Fallstudie Druckreduktion vor Prozess

Druckreduktion vor Prozess (parallel zu Druckreduzierventil)

Fallstudie Druckreduktion

Die Talbot STP wird Parallel zur existierenden Druckreduzierstation installiert

Die Installation kann während dem Normalbetrieb erfolgen, nachdem die beiden T-Stücke während eines Anlagenstillstands gesetzt wurden

Die Montage und Inbetriebnahme dauert etwa 4-6 Wochen

Es gibt keinerlei Auswirkungen auf den bestehenden Prozess

Anwendungsbeispiel: Papierherstellung

Technische Daten:

Dampfmassenstrom: 6,4 t/h

Eingangsdruck: 9 bar (a) bei 182°C

Ausgangsdruck: 6,2 bar (a)

Elektrische Leistung: 64.8 kW

Betriebsstunden: 7.000 h/a

Jahreserzeugung: ca. 453.425 kWh/a

CO2–Einsparung*: ca. 261 t/a

Amortisationszeit**: ca. 4 - 5 Jahre

* ) CO2 – Einsparung aufgrund des aktuellen Emissionsfaktors für Deutschland, in anderen Länder ist dieser Wert unterschiedlich **) Ohne Berücksichtigung von Förderprogrammen und weißen Zertifikate

In einer Papierfabrik muss der Druck des Prozessdampfes für die Verwendung in der Papiermaschine von 14,6 bar(a) auf 6,2 bar(a) reduziert werden. Dies erfolgt mittels einer Dampfdruckreduzierstation. Zur Ausnutzung des Arbeitspotenzials des Dampfes im Zuge der Entspannung, kann die Talbot STP parallel zur bestehenden Reduzierstation geschaltet werden und übernimmt durch entsprechende Steuerung die Druckreduzierung. Die Reduzierstation befindet sich stets im Stand-By.

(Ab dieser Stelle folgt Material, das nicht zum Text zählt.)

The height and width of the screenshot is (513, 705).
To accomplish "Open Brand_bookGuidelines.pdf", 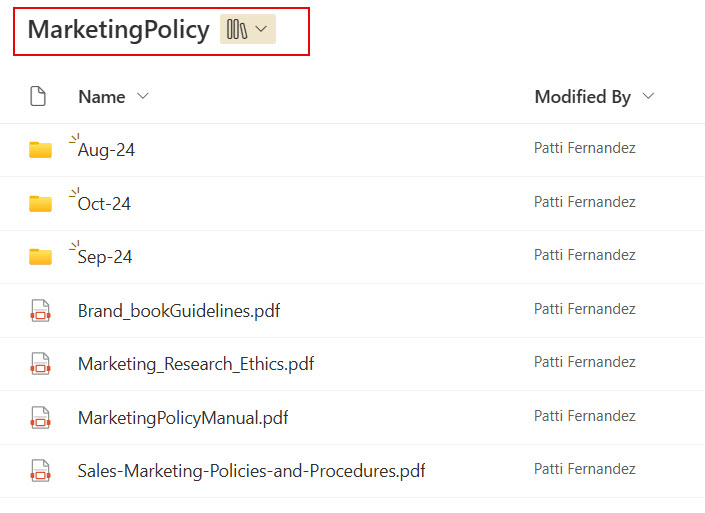I will click(x=179, y=311).
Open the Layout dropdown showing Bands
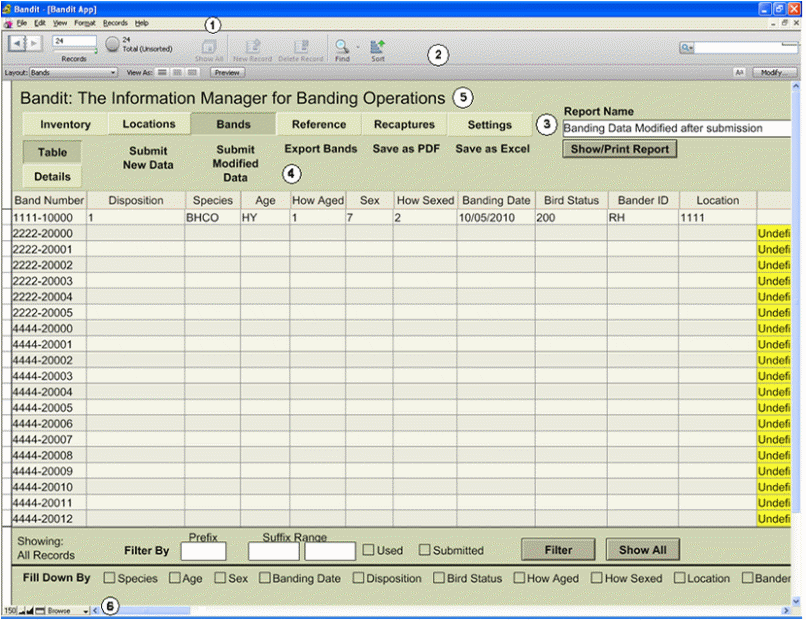This screenshot has width=806, height=620. point(73,73)
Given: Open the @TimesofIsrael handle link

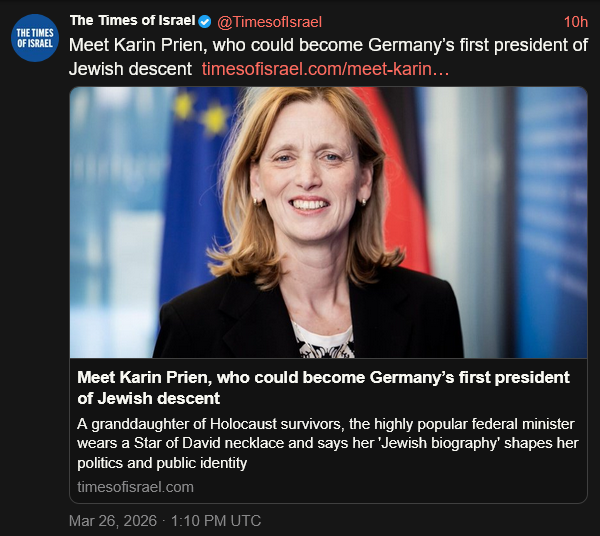Looking at the screenshot, I should (269, 22).
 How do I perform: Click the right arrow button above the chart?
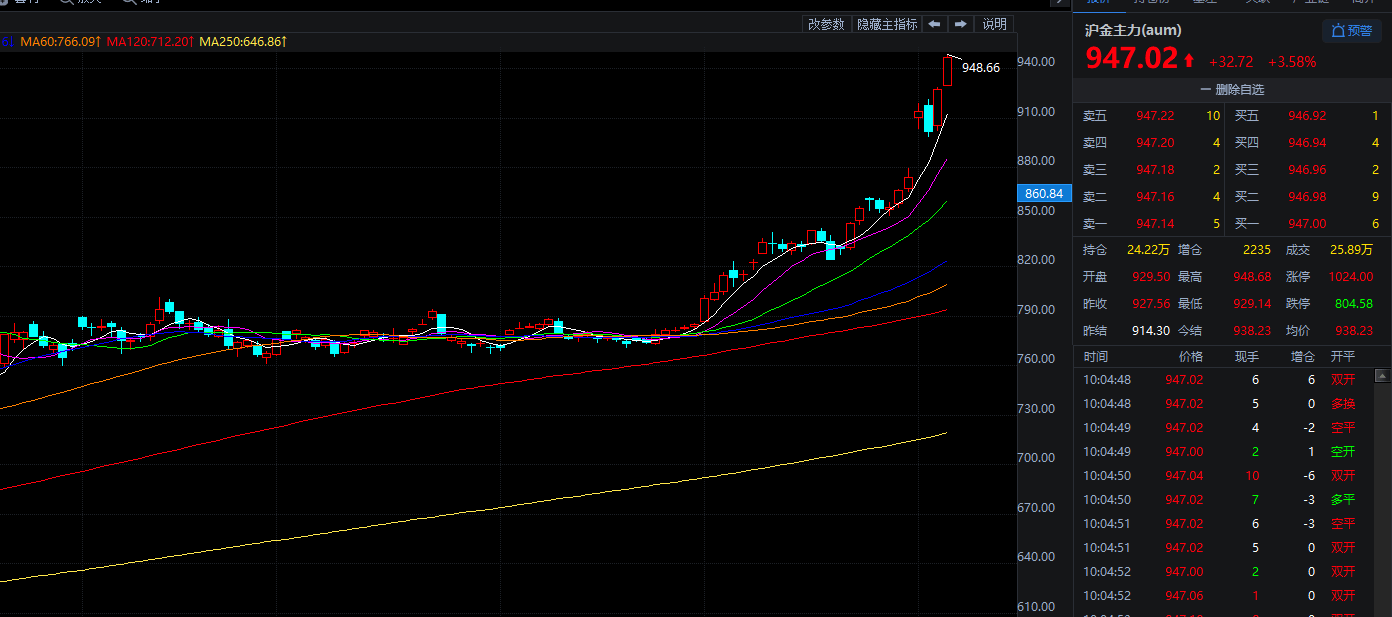[960, 24]
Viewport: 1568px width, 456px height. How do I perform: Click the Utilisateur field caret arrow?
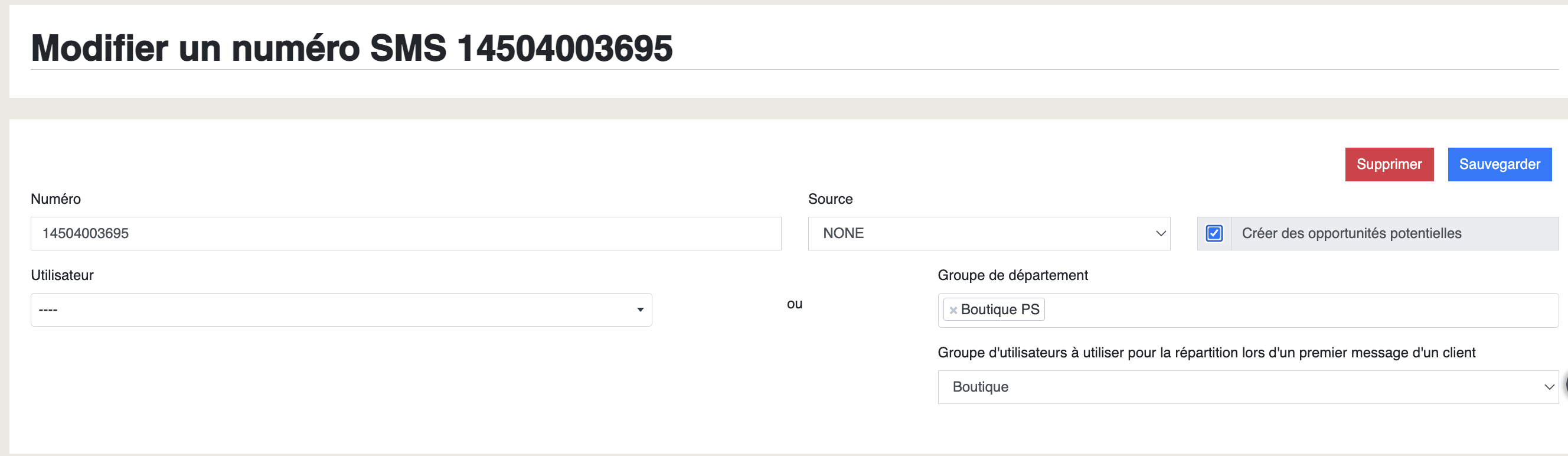click(640, 310)
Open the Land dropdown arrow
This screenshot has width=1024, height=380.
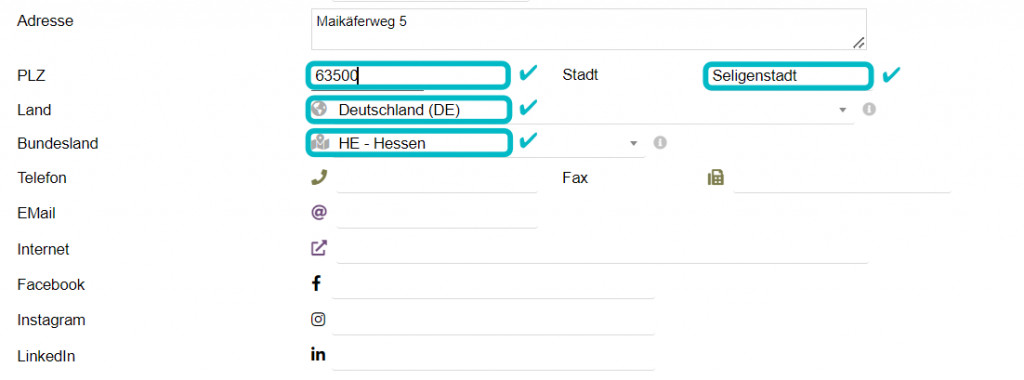[843, 110]
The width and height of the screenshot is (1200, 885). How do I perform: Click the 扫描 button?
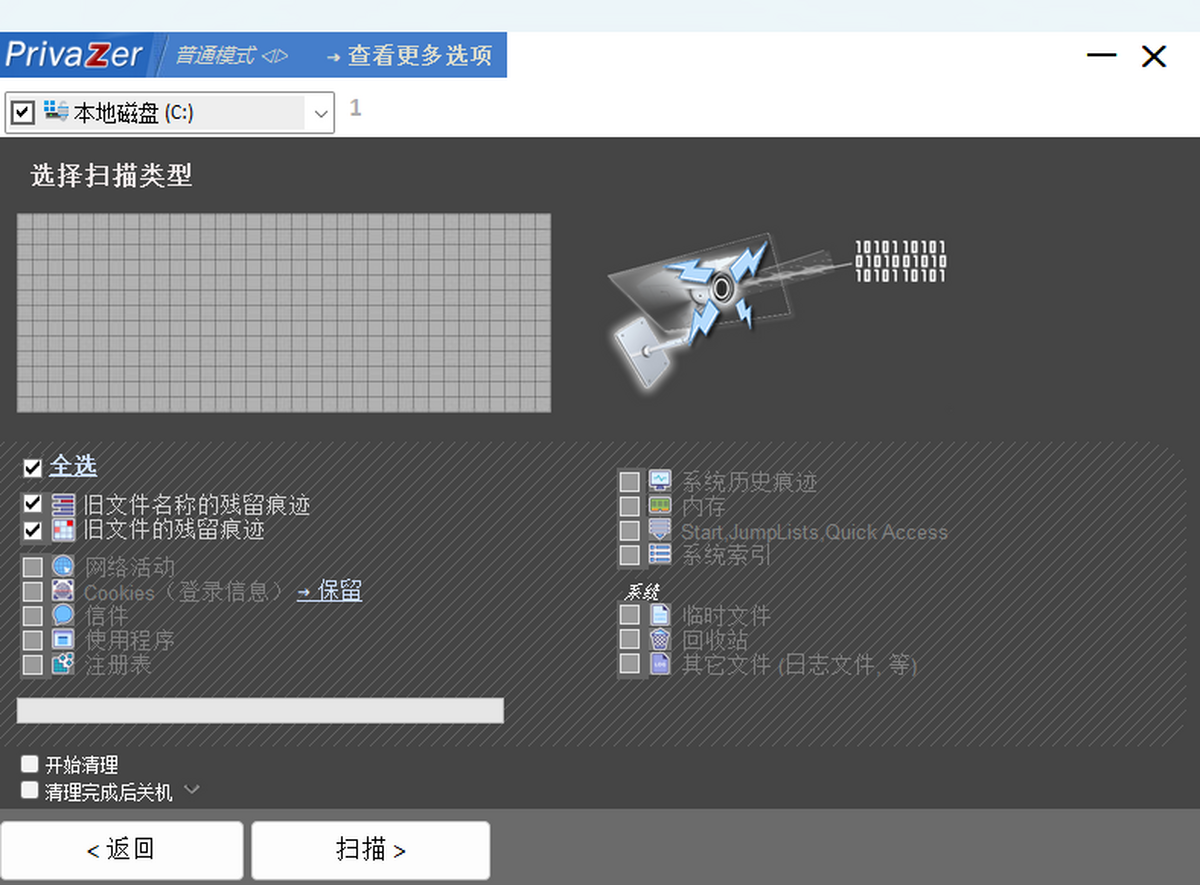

Anwendungsbeispiel: Milch Verarbeitender Betrieb

Technische Daten:

Dampfmassenstrom: 11,0 t/h

Eingangsdruck: 12,0 bar (a) bei 188°C

Ausgangsdruck: 10,0 bar (a)

Elektrische Leistung: 64.9 kW

Betriebsstunden: 8.400 h/a

Jahreserzeugung: ca. 329 kWh/a

CO2–Einsparung*: ca. 112 t/a

Amortisationszeit**: ca. 4 - 5 Jahre

* ) CO2 – Einsparung aufgrund des aktuellen Emissionsfaktors für Deutschland, in anderen Länder ist dieser Wert unterschiedlich **) Ohne Berücksichtigung von Förderprogrammen und weißen Zertifikate

In einem Milchverarbeitenden Betrieb Erzeugt ein Gaskessel bis zu 11 t/h dampf bei 12,0 bar(a). In den einzelnem Produktionsanlagen wird Dampf mit 10 bar(a) benötigt. In der Vergangenheit wurde die Druckreduktion mit einem Druckreduzierventil gemacht. Mit der Integration einer STP parallel zur bestehenden Druckreduktion kann mit der überschüssigen Energie nun elektrischer Strom erzeugt werden.